Mayor Charlton was buried in Laurel Grove Cemetery.
Mayor Charlton was buried in Laurel Grove Cemetery.

On Sept. 14, after almost two months of denials, Mayor Charlton retracted his statement that there was no pestilence and confessed there was a “malignancy” in Savannah. On Sept. 19, the City Health Committee finally admitted there was Yellow Fever in Savannah.

Over the previous three and a half weeks, they revealed, at least 202 whites had died of it. Within a week, just as Savannah’s leaders had feared, lurid reports of the Yellow Fever spread across newspapers nationally.

As one Savannah businessman reported, “No business is doing in consequence.”

Niles’ Weekly Register was the closest thing there was to a national news magazine in 1820. In mid-October, Hezekiah Niles reported that more than 6,000 people had fled Savannah, and only 1,400 whites remained in the city.

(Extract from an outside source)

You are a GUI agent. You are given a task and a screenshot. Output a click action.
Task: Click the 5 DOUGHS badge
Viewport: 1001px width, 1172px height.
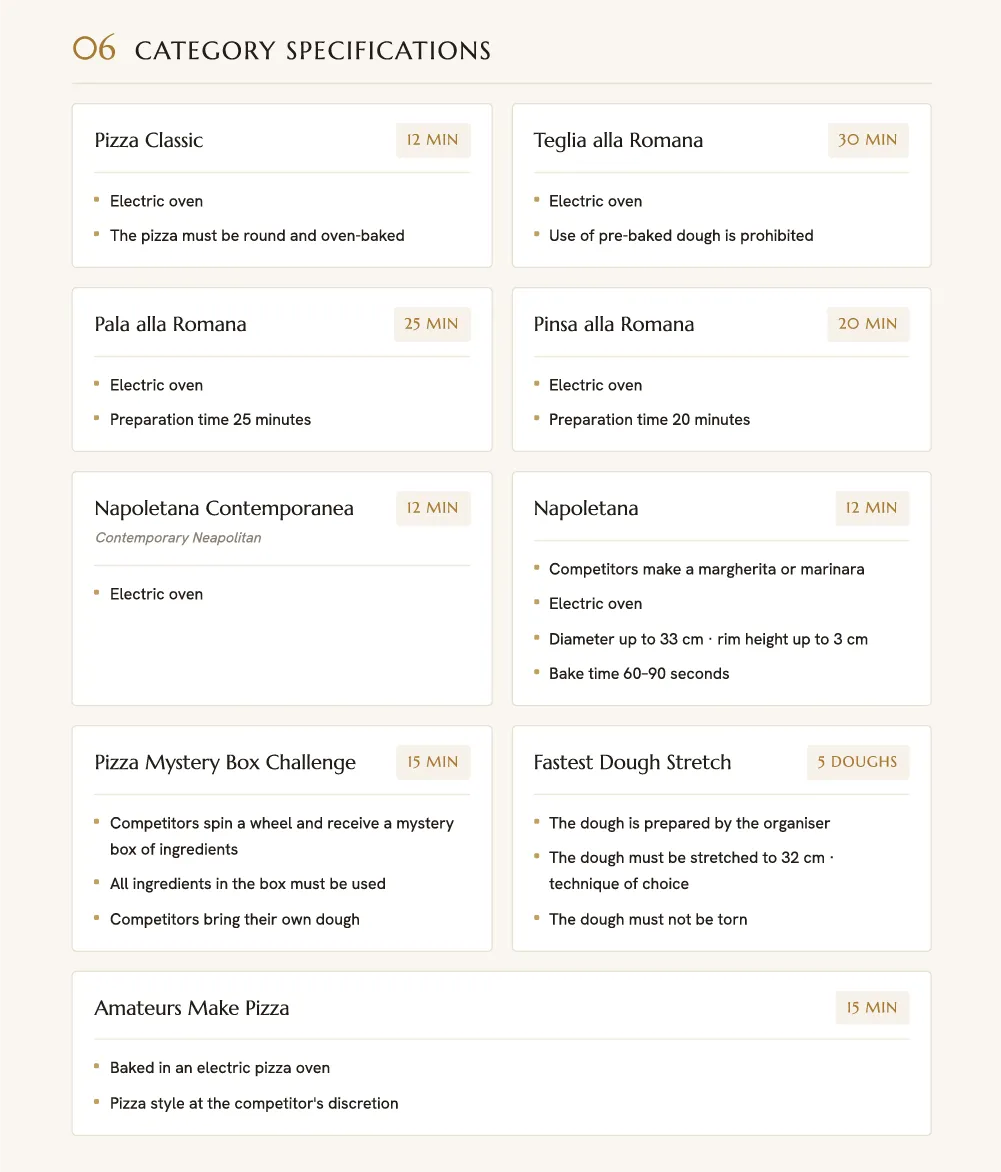857,762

Despite this exodus, more than 200 white people died of Yellow Fever in October. Three of the four doctors who had been asked by the City to investigate the situation in August died. Even Mayor Charlton’s wife Emily died. His denials of Fever through July, August, and September must have haunted him.

No one counted deaths among Savannah’s black population. However, there was one group who was being counted.

In July, soon after the Yellow Fever began, 258 captives from an illegal slave vessel named the Antelope had arrived in Savannah. At first they had been confined at the race track, but then in August were moved into homes throughout Savannah.

By the end of the epidemic in December, 46 of these captives had died, or a death rate of 18 percent. In December of 1820 Henry P. Russell began to market an “Official Register” by name of Yellow Fever deaths in Savannah.

He listed 695 white victims by name and confessed he had no names for the black victims, but estimated there were at least 200. This was probably a dramatic under-estimate.

The 1820 census counted 3,657 enslaved and free African Americans living in Savannah. The white population was placed at 3,866.

If 695 whites died, as counted in Russell’s register, that is almost exactly 18 percent of the white population, congruent with the percentage of Antelope captives who died. The same rate applied to the census count of blacks in Savannah would be 658 deaths, not 200.

Physicians who investigated the epidemic afterward estimated a death rate of twenty percent. In other words, there is a strong argument that the mortality from Yellow Fever in Savannah was substantially greater than the usually published figure of 700. It was likely to have been twice that number, or at least 1,400 dead.

No one wanted to know the true number of dead. In a city whose population probably varied between 9,000 and 5,000 people depending on the season, publishing the true number would have been devastating both politically and economically.

Hit by the national economic panic of 1819 and the great fire of January 1820, the Yellow Fever epidemic was a blow to a city already staggering. The 1830 census showed that even a decade later Savannah had a smaller population than in 1820.

Other than efforts to pay planters to keep fields dry near the city, little changed in Savannah’s preparedness for Yellow Fever. Cases of Yellow Fever cropped up regularly in Savannah, and additional mass epidemics struck in 1854 and 1876.

Throughout the nineteenth century Yellow Fever proved an unsolvable problem for the city of Savannah.